Изменить стиль страницы

Довлатов «поставил на уши» всю традиционную критику — привычные расхожие похвалы для него никак не годились и могли даже оскорбить. В неумении расчленить и проанализировать Довлатова признается даже Александр Генис, вообще-то к рефлексии не склонный: «Мука для критика — округлая ладность довлатовской прозы. Ее можно понять — но не объяснить. Чем сложнее автор, тем легче его толковать. На непонятных фразах легче разгуляться. Зато простота — неприступна».

Неприступна потому, что негде прицепиться и, прицепившись, начать рассуждать о всяческих «из-мах», лакунах, вторых смыслах, доступных лишь посвященным (к коим неизменно причисляют себя критики, уверенно ставя себя не только выше читателей, но и выше автора). С Довлатовым этот номер не проходит. Добавлять к нему что-то — все равно что одевать Аполлона. Тут все «прилипалы», зарабатывающие на писателях, отлипают. Поэтому и я обрываю свои несовершенные рассуждения, попытки «расщепить» и объяснить совершенства довлатовского стиля. Казалось бы, чистая, без примесей вода есть самое натуральное и самое распространенное ее состояние. Ан нет — самое редкое. И достигаемое с наибольшим трудом!

→ Исходные записи
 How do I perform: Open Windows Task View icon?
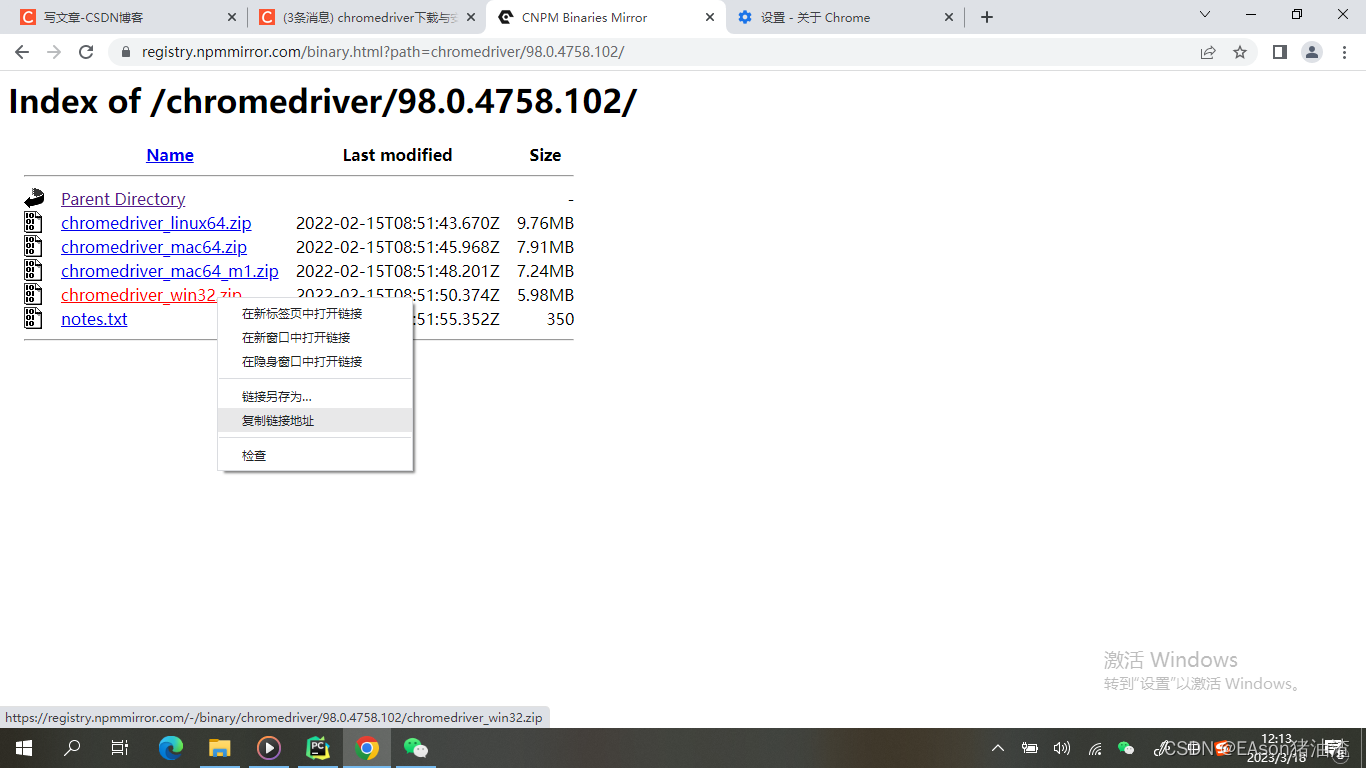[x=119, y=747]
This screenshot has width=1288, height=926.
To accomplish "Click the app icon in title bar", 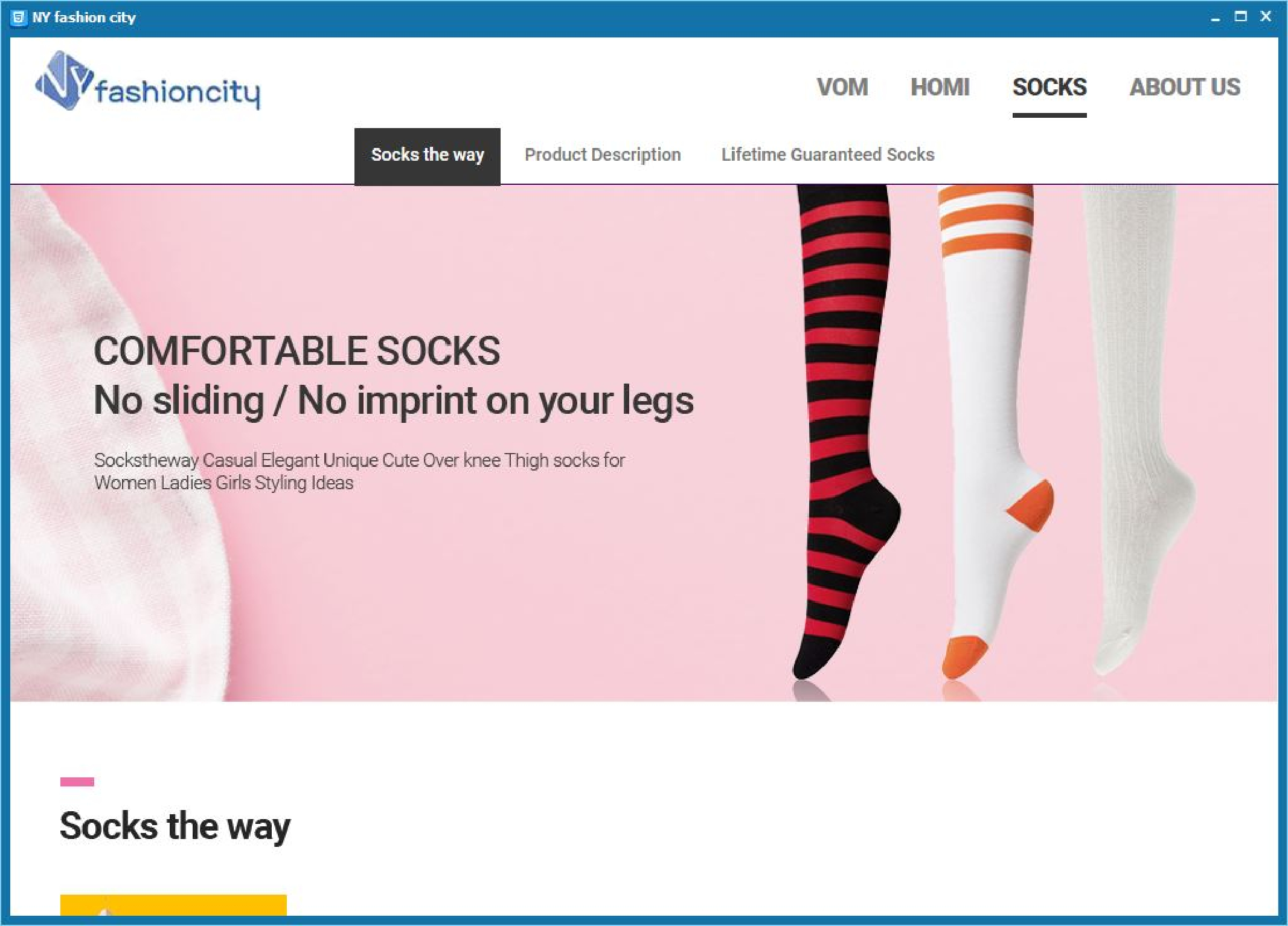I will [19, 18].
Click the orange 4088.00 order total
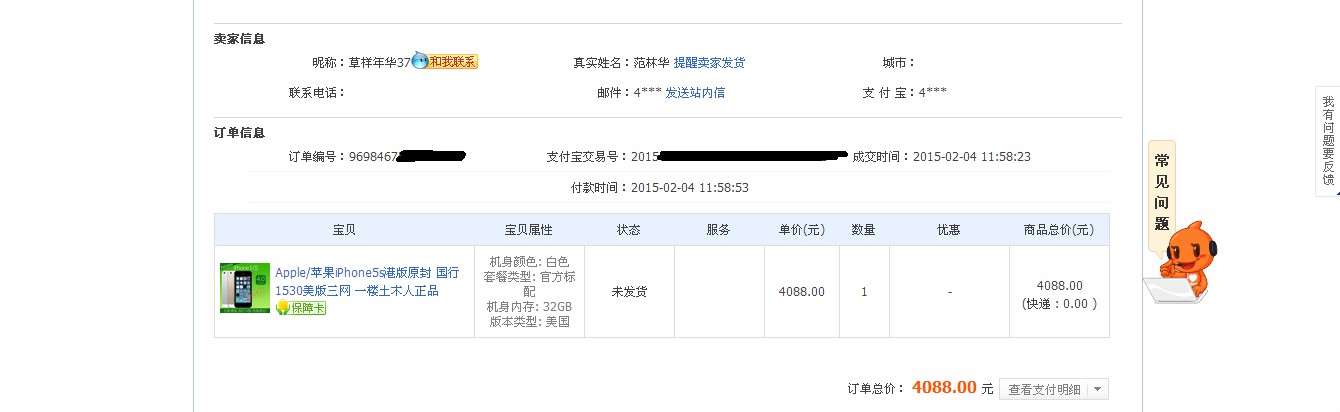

--

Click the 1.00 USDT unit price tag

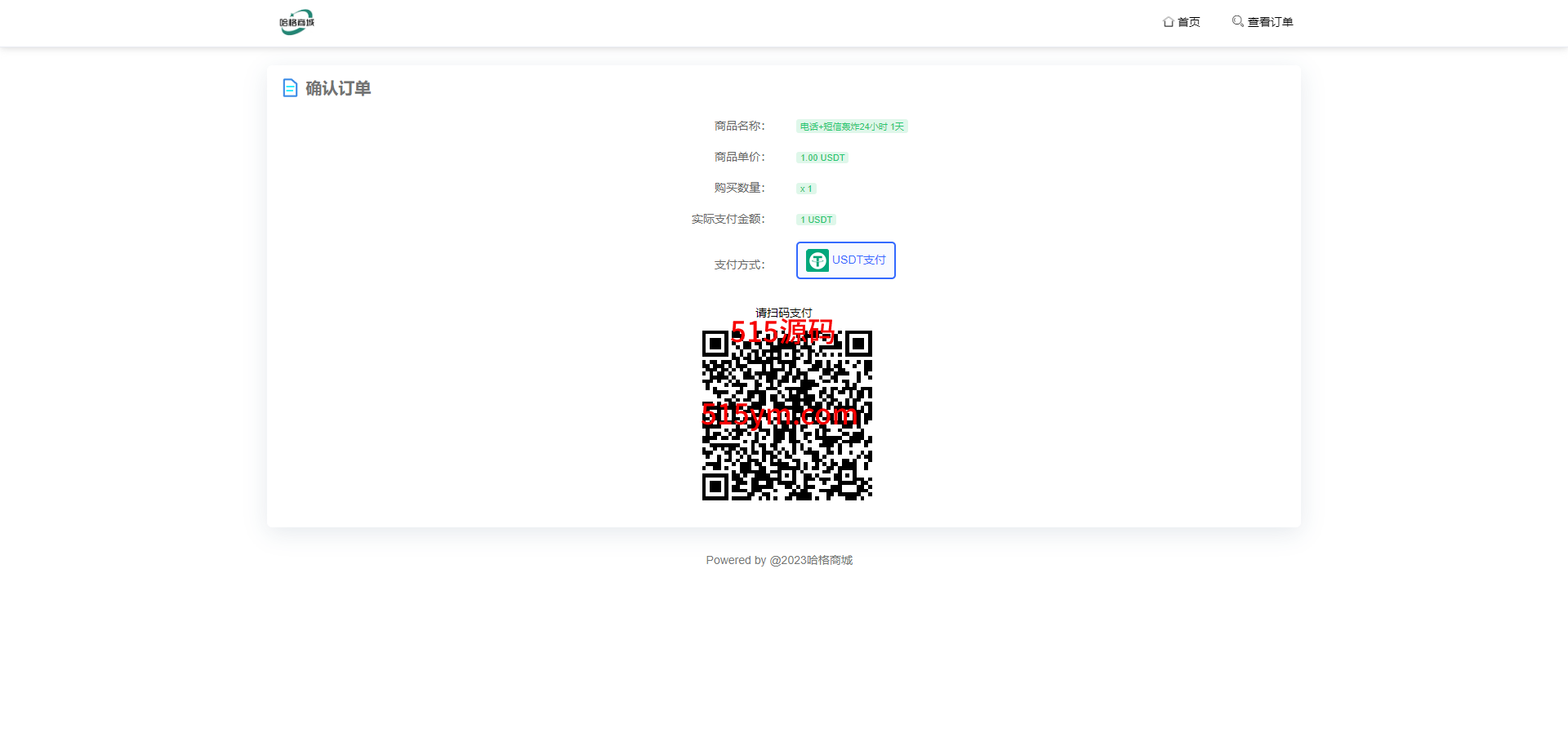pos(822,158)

→ Задание
Перепишите без изменений фрагмент текста о прозе Довлатова, начиная со слов «Неприступна потому, что» и заканчивая словами «с наибольшим трудом!». Эти записи взяты из другого источника.

→ Ответ
Неприступна потому, что негде прицепиться и, прицепившись, начать рассуждать о всяческих «из-мах», лакунах, вторых смыслах, доступных лишь посвященным (к коим неизменно причисляют себя критики, уверенно ставя себя не только выше читателей, но и выше автора). С Довлатовым этот номер не проходит. Добавлять к нему что-то — все равно что одевать Аполлона. Тут все «прилипалы», зарабатывающие на писателях, отлипают. Поэтому и я обрываю свои несовершенные рассуждения, попытки «расщепить» и объяснить совершенства довлатовского стиля. Казалось бы, чистая, без примесей вода есть самое натуральное и самое распространенное ее состояние. Ан нет — самое редкое. И достигаемое с наибольшим трудом!